Dr. Aaron Phillips, Ph.D., at the University of Calgary's Cumming School of Medicine (CSM) and Grégoire Courtine, Ph.D., at Swiss Federal Institute of Technology (EPFL) , co-led an international study which has shown that spinal cord stimulators can bridge the body's autonomous regulation system, controlling blood pressure without medication. Findings are published in Nature.
For people with SCI, the discovery is life changing, "The spinal cord acts as a communication line allowing the brain to send signals to tell the body such as when and how to move, as well as how to control vital functions, including blood pressure," says Phillips, co-principal investigator and assistant professor at the CSM. "This communication line is broken after a spinal cord injury. We created the first platform to understand the mechanisms underlying blood pressure instability after spinal cord injury, which allowed us to develop a new cutting-edge solution."
Gill is the first study participant in a series of clinical trials planned for Calgary and Switzerland. "We are going to collaborate with a company called Onward to develop a neurostimulation system dedicated to the management of blood pressure in people with spinal cord injury," says Courtine, co-principal investigator and professor at the EPFL.
In the study, targeted epidural electrical stimulation (EES) of the spinal cord was used to stabilize hemodynamics (blood flow throughout the body) allowing for vital organs to maintain an appropriate supply of blood. The researchers discovered the exact placement on the spine for their stimulator, and the circuitry of the sympathetic nervous system underlying blood pressure control. This new knowledge allowed for the development of a neuroprosthetic closed-loop communication system, to replace lost hemodynamic control.

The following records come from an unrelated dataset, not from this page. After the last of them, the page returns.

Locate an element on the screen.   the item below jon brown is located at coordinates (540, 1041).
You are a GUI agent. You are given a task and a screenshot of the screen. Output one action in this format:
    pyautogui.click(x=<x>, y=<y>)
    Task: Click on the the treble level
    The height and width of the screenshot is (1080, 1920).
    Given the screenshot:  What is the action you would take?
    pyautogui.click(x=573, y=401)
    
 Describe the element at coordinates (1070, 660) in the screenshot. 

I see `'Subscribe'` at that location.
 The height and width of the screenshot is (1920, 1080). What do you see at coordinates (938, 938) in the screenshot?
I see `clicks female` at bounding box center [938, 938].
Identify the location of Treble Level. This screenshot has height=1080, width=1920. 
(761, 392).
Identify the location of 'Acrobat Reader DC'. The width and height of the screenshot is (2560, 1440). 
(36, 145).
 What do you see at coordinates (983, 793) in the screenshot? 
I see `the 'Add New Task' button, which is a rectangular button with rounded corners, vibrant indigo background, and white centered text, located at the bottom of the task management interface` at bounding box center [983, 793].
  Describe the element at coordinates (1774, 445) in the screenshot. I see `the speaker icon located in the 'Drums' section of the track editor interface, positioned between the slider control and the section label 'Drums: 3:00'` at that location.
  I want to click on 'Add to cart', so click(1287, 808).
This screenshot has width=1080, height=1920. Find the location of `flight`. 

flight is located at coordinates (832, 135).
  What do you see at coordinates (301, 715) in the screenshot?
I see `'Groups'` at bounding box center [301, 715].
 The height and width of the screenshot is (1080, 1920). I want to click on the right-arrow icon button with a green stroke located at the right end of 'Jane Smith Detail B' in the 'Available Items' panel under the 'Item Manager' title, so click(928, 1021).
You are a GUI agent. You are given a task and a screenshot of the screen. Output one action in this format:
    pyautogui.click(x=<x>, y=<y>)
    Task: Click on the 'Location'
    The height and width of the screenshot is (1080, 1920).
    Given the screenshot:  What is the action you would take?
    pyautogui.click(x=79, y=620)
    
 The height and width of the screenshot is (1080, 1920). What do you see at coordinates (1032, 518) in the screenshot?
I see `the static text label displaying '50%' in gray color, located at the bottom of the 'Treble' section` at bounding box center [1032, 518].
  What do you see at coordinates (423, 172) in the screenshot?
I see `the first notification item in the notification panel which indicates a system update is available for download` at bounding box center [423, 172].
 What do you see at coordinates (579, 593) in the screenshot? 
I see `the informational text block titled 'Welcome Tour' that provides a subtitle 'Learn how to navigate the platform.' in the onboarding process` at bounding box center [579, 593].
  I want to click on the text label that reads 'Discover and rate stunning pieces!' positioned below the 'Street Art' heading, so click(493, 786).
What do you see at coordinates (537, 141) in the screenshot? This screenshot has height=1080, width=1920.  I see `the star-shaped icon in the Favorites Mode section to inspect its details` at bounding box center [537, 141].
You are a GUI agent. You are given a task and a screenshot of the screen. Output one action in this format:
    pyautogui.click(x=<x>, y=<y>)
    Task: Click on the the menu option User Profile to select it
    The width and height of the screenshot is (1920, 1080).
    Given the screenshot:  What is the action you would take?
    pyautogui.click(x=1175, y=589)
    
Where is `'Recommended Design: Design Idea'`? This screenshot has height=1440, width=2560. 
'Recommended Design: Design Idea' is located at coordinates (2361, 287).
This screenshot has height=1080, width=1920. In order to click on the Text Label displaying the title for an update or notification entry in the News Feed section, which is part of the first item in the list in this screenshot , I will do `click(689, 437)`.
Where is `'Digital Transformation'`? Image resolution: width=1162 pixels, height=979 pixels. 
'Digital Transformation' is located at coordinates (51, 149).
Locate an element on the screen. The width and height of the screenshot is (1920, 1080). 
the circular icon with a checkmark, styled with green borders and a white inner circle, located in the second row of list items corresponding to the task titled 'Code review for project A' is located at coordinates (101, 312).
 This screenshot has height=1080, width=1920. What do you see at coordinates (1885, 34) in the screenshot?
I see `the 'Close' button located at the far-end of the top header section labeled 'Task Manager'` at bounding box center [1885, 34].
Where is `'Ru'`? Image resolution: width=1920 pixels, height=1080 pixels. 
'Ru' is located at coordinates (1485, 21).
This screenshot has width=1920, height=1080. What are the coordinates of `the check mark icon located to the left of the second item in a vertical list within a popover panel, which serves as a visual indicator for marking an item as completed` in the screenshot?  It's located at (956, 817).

"We are really excited that people with spinal cord injury are able to stop their blood pressure medication and get back to enjoying a full daily routine with improved blood flow to their brain and organs," says Dr. Sean Dukelow, MD, Ph.D., clinician scientist at the CSM and author on the study. "People feel more alert, are able to be upright and in their wheelchair without losing consciousness, and over the long-term we think this will reduce the risk of heart disease and stroke."
"It's exciting to see the science help push things forward," says Gill. "I'm excited that Calgary will be one of the sites for a clinical trial. Research made a positive effect on my life and I'm glad others will benefit, too."
Gill continues to work as part of the Calgary Adult Bariatric Surgery Clinic and is now the Director of the Alberta Obesity Centre.